Problem requirements> Copy out every line of the data below verbatim, changing nothing.

Items in a dataset
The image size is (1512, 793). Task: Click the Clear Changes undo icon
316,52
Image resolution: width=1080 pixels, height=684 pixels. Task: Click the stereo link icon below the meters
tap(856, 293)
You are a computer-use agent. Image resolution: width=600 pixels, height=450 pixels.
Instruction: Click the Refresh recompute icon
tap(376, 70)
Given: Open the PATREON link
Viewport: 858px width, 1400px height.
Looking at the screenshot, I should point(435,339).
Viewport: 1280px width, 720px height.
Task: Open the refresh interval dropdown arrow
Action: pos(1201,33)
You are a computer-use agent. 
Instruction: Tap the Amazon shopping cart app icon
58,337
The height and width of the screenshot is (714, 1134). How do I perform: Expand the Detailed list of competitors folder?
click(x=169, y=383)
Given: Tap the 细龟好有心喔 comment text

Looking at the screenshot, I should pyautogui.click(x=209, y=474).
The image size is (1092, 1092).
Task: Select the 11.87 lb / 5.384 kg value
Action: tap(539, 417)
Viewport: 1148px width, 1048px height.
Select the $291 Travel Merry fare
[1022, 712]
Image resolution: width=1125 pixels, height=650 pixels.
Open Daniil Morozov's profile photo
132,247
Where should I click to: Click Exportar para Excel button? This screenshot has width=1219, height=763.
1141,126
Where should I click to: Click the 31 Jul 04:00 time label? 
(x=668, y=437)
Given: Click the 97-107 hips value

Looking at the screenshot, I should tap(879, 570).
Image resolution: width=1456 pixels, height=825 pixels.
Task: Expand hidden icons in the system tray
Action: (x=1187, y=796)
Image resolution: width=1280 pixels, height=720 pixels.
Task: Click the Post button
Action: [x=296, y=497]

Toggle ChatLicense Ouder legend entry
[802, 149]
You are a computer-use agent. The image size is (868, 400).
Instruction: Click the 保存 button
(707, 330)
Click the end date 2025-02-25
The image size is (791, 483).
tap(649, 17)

Written solution>
The image size is (1512, 793). Task: Click the Clear Changes undo icon
316,52
Image resolution: width=1080 pixels, height=684 pixels. Task: Click the stereo link icon below the meters
tap(856, 293)
You are a computer-use agent. Image resolution: width=600 pixels, height=450 pixels.
Instruction: Click the Refresh recompute icon
tap(376, 70)
Given: Open the PATREON link
Viewport: 858px width, 1400px height.
Looking at the screenshot, I should point(435,339).
Viewport: 1280px width, 720px height.
Task: Open the refresh interval dropdown arrow
Action: pos(1201,33)
You are a computer-use agent. 
Instruction: Tap the Amazon shopping cart app icon
58,337
The height and width of the screenshot is (714, 1134). How do I perform: Expand the Detailed list of competitors folder?
click(x=169, y=383)
Given: Tap the 细龟好有心喔 comment text

Looking at the screenshot, I should pyautogui.click(x=209, y=474).
The image size is (1092, 1092).
Task: Select the 11.87 lb / 5.384 kg value
Action: tap(539, 417)
Viewport: 1148px width, 1048px height.
Select the $291 Travel Merry fare
[1022, 712]
Image resolution: width=1125 pixels, height=650 pixels.
Open Daniil Morozov's profile photo
132,247
Where should I click to: Click Exportar para Excel button? This screenshot has width=1219, height=763.
1141,126
Where should I click to: Click the 31 Jul 04:00 time label? 
(x=668, y=437)
Given: Click the 97-107 hips value

Looking at the screenshot, I should tap(879, 570).
Image resolution: width=1456 pixels, height=825 pixels.
Task: Expand hidden icons in the system tray
Action: (x=1187, y=796)
Image resolution: width=1280 pixels, height=720 pixels.
Task: Click the Post button
Action: [x=296, y=497]

Toggle ChatLicense Ouder legend entry
[802, 149]
You are a computer-use agent. The image size is (868, 400).
Instruction: Click the 保存 button
(707, 330)
Click the end date 2025-02-25
The image size is (791, 483).
tap(649, 17)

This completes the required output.